Hardness of heart is the primary defect of this listening. When the plea of justice or mercy is heard with the ear and not the heart we say it falls on deaf ears. The problem is that it falls on a deaf heart. We see disturbing examples of people who refuse to engage with reality beyond their own advantage and rightly condemn it; how often are we the same? It is not just the powerful of the world who are hard of heart, and not only in dramatic ways.
Consider a different, perhaps more common, case. We have all had the frustrating experience of being in a conversation with someone who speaks but never listens, who is so fired up or so certain they are right that they just cannot hear you, or who “agrees” with what you are saying but enthusiastically misconstrues it. Even grabbing them and shaking them won’t help; they are listening to a conversation taking place entirely inside themselves. To listen is to go outside of self and be with others. It is a willingness to be changed, at least in some small way by addition.

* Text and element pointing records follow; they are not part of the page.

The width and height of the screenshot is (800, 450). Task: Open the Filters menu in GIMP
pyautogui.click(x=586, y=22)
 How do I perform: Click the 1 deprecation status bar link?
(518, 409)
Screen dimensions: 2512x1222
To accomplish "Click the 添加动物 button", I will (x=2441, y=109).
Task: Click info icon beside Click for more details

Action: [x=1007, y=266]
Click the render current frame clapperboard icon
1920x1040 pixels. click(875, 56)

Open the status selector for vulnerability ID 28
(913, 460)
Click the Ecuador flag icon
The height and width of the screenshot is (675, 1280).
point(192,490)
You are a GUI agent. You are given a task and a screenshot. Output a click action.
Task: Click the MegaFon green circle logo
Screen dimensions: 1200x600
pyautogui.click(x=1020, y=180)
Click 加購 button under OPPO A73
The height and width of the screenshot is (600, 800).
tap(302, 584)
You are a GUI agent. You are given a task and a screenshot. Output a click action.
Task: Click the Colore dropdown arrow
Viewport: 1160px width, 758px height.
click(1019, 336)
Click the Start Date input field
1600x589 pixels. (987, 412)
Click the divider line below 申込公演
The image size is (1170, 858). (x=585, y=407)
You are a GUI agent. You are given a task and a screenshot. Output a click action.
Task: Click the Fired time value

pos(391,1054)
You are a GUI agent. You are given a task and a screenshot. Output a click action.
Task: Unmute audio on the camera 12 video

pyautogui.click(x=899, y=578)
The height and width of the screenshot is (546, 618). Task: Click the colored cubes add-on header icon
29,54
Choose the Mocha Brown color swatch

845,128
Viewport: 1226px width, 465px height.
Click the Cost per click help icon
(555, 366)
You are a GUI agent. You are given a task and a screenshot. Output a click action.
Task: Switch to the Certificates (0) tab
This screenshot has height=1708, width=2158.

Finally consider the frightening possibility that forces beyond our control shape and perhaps even destroy this ear of the heart. We have to learn to listen this way; it does not come easily, at least not for most. What happens when we are raised in a family that does not value it? What happens to the abused, the bereft by war, the simply, sadly unloved? We know that our life experiences shape us and they can shape us badly; it is no different here. Suddenly the works of mercy take on a new urgency, and here I will risk self-aggrandizement by mentioning the power of education.
Let me draw three mini-conclusions and be done. Some day I’ll have to transform this into a properly-structured talk:
If we in our vice or the world in its cruelty can destroy our power to listen, nevertheless God is ultimately the one who gives and restores it. He softens the heart with oil; He creates in me a clean heart; He makes the soul fruitful with the Holy Spirit. God calls us to obedience–to Himself and to each other–and does not leave us with no remedy. But knowing ourselves and the world, we must pray. It must be a part of our perpetual prayer that God enlarge the ear of our heart, and in prayer we will find a good use for that ear indeed.
This is why silence plays an important role in the Rule and monastic life. Whether or not one is disposed by personality to enjoy silence, it is an essential tool in learning to listen. We live in a world of agitation that cultivates a promiscuity of the senses; silence is the abstinence in which we can begin to hear. The more intentionally we enter into silence the more intentionally we can can listen.
It even comes back around to the theme of this blog. Have you ever had a teacher not understand your question and answer a very different one instead? Maybe you were the one who was confused, but maybe not; this power of listening with full engagement is one of the key attributes of a teacher. It is the ability to see the problem from the student’s side, to see where the student is failing to understand so as to bring the best remedy. All who have this teach; not all employed by a school have it.